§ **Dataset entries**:
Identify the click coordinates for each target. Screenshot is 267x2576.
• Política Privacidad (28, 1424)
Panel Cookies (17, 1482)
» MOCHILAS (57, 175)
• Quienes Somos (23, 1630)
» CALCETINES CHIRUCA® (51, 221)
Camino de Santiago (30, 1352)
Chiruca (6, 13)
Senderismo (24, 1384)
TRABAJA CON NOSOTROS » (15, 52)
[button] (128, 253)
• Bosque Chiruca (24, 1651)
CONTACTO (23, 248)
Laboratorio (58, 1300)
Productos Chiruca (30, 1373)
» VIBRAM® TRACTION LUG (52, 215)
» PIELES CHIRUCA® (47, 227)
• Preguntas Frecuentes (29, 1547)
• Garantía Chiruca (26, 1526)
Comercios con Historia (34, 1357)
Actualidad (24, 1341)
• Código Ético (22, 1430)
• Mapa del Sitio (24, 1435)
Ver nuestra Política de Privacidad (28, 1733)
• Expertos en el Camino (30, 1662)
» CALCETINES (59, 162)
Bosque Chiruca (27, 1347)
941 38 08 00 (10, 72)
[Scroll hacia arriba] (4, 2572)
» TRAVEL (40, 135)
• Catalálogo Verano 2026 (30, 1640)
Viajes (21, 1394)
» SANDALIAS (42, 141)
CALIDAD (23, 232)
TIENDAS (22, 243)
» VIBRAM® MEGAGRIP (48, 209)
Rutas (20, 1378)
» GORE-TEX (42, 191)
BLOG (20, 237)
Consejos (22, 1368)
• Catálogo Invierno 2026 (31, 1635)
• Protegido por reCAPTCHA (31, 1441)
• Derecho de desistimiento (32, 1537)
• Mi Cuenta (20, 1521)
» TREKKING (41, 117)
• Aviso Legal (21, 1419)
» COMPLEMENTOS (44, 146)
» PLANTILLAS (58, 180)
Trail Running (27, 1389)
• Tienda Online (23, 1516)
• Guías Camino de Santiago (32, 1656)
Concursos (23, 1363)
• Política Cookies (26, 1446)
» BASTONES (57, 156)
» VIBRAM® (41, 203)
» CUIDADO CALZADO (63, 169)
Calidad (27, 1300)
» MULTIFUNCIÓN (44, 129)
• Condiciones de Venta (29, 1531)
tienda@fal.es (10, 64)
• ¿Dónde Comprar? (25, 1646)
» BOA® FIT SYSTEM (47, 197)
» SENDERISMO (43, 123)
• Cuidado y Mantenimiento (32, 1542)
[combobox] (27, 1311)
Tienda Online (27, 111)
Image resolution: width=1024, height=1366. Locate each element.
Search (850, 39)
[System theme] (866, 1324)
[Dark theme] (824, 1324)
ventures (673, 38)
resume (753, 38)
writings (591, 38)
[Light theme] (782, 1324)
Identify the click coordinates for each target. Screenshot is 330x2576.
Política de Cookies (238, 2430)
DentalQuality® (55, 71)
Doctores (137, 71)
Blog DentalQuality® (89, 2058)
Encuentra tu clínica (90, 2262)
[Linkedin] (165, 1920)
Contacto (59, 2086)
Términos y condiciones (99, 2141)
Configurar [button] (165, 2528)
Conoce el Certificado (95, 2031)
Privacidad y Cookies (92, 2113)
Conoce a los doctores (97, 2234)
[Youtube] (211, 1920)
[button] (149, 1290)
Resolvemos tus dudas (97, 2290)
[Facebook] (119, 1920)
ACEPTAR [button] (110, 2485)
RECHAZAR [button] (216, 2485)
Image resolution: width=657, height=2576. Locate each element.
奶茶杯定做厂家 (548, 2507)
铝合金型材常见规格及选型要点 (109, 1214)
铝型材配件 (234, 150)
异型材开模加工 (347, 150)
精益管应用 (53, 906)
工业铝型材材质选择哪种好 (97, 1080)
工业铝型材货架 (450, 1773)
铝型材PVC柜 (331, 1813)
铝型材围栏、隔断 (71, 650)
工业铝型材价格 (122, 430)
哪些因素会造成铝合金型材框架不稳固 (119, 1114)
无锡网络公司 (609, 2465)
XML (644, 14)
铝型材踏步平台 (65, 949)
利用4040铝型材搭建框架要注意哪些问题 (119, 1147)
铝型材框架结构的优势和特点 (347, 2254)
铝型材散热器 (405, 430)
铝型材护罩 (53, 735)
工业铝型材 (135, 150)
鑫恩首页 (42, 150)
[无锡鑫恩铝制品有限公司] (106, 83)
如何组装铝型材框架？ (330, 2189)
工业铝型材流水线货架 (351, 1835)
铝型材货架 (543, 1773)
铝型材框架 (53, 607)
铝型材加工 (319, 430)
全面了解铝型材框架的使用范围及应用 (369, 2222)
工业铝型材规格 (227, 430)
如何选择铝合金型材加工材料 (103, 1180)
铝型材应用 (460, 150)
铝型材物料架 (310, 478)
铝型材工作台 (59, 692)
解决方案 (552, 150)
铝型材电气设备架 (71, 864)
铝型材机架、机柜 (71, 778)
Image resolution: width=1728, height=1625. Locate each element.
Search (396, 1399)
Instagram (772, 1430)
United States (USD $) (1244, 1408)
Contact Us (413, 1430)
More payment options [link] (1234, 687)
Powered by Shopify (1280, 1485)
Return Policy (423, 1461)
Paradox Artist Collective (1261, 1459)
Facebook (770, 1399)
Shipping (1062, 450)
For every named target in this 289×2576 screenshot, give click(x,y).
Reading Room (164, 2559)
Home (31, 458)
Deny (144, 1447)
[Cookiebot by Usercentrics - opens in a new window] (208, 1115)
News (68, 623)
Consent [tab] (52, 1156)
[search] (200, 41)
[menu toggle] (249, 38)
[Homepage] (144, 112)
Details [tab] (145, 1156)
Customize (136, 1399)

§ **GOAL OF THE EXERCISE**: Take the lines above from the one containing "CHIRUCA® (47, 227)" to the one containing "Rutas (20, 1378)" and retype them exactly, both ends included, with nothing added.

§ **EXERCISE RESULT**:
» PIELES CHIRUCA® (47, 227)
• Preguntas Frecuentes (29, 1547)
• Garantía Chiruca (26, 1526)
Comercios con Historia (34, 1357)
Actualidad (24, 1341)
• Código Ético (22, 1430)
• Mapa del Sitio (24, 1435)
Ver nuestra Política de Privacidad (28, 1733)
• Expertos en el Camino (30, 1662)
» CALCETINES (59, 162)
Bosque Chiruca (27, 1347)
941 38 08 00 (10, 72)
[Scroll hacia arriba] (4, 2572)
» TRAVEL (40, 135)
• Catalálogo Verano 2026 (30, 1640)
Viajes (21, 1394)
» SANDALIAS (42, 141)
CALIDAD (23, 232)
TIENDAS (22, 243)
» VIBRAM® MEGAGRIP (48, 209)
Rutas (20, 1378)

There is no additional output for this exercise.